- **The problem**
Without changing anything, transcribe all of the entries.
>>>
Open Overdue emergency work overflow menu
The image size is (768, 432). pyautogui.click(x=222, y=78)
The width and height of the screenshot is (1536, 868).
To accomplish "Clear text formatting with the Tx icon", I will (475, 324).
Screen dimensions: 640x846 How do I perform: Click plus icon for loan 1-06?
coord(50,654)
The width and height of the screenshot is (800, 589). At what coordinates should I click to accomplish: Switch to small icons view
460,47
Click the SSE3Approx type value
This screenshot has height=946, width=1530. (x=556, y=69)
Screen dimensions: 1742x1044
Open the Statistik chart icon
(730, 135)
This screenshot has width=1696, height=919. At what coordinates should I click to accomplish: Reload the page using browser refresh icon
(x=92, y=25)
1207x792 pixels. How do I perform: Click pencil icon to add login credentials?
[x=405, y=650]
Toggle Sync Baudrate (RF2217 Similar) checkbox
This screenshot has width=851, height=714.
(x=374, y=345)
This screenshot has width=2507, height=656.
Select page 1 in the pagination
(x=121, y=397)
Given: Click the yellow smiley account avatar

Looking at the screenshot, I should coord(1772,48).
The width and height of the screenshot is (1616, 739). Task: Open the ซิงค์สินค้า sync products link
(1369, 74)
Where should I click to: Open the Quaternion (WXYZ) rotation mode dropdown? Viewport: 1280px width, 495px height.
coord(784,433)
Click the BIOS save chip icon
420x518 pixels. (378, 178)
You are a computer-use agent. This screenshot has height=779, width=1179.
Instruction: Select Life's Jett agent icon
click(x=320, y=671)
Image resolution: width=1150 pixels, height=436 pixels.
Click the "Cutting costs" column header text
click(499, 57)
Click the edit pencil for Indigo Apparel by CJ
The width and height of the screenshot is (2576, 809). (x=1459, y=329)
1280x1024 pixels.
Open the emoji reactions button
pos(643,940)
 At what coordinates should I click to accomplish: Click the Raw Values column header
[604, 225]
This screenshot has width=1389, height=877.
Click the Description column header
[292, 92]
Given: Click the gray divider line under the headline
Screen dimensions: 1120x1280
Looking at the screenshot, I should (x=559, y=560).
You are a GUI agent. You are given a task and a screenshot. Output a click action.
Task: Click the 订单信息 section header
<<<
- **Answer to this task**
Open Overdue emergency work overflow menu
The image size is (768, 432). pyautogui.click(x=222, y=78)
The width and height of the screenshot is (1536, 868).
To accomplish "Clear text formatting with the Tx icon", I will (475, 324).
Screen dimensions: 640x846 How do I perform: Click plus icon for loan 1-06?
coord(50,654)
The width and height of the screenshot is (800, 589). At what coordinates should I click to accomplish: Switch to small icons view
460,47
Click the SSE3Approx type value
This screenshot has height=946, width=1530. (x=556, y=69)
Screen dimensions: 1742x1044
Open the Statistik chart icon
(730, 135)
This screenshot has width=1696, height=919. At what coordinates should I click to accomplish: Reload the page using browser refresh icon
(x=92, y=25)
1207x792 pixels. How do I perform: Click pencil icon to add login credentials?
[x=405, y=650]
Toggle Sync Baudrate (RF2217 Similar) checkbox
This screenshot has width=851, height=714.
(x=374, y=345)
This screenshot has width=2507, height=656.
Select page 1 in the pagination
(x=121, y=397)
Given: Click the yellow smiley account avatar

Looking at the screenshot, I should coord(1772,48).
The width and height of the screenshot is (1616, 739). Task: Open the ซิงค์สินค้า sync products link
(1369, 74)
Where should I click to: Open the Quaternion (WXYZ) rotation mode dropdown? Viewport: 1280px width, 495px height.
coord(784,433)
Click the BIOS save chip icon
420x518 pixels. (378, 178)
You are a computer-use agent. This screenshot has height=779, width=1179.
Instruction: Select Life's Jett agent icon
click(x=320, y=671)
Image resolution: width=1150 pixels, height=436 pixels.
Click the "Cutting costs" column header text
click(499, 57)
Click the edit pencil for Indigo Apparel by CJ
The width and height of the screenshot is (2576, 809). (x=1459, y=329)
1280x1024 pixels.
Open the emoji reactions button
pos(643,940)
 At what coordinates should I click to accomplish: Click the Raw Values column header
[604, 225]
This screenshot has width=1389, height=877.
Click the Description column header
[292, 92]
Given: Click the gray divider line under the headline
Screen dimensions: 1120x1280
Looking at the screenshot, I should (x=559, y=560).
You are a GUI agent. You are given a task and a screenshot. Output a click action.
Task: Click the 订单信息 section header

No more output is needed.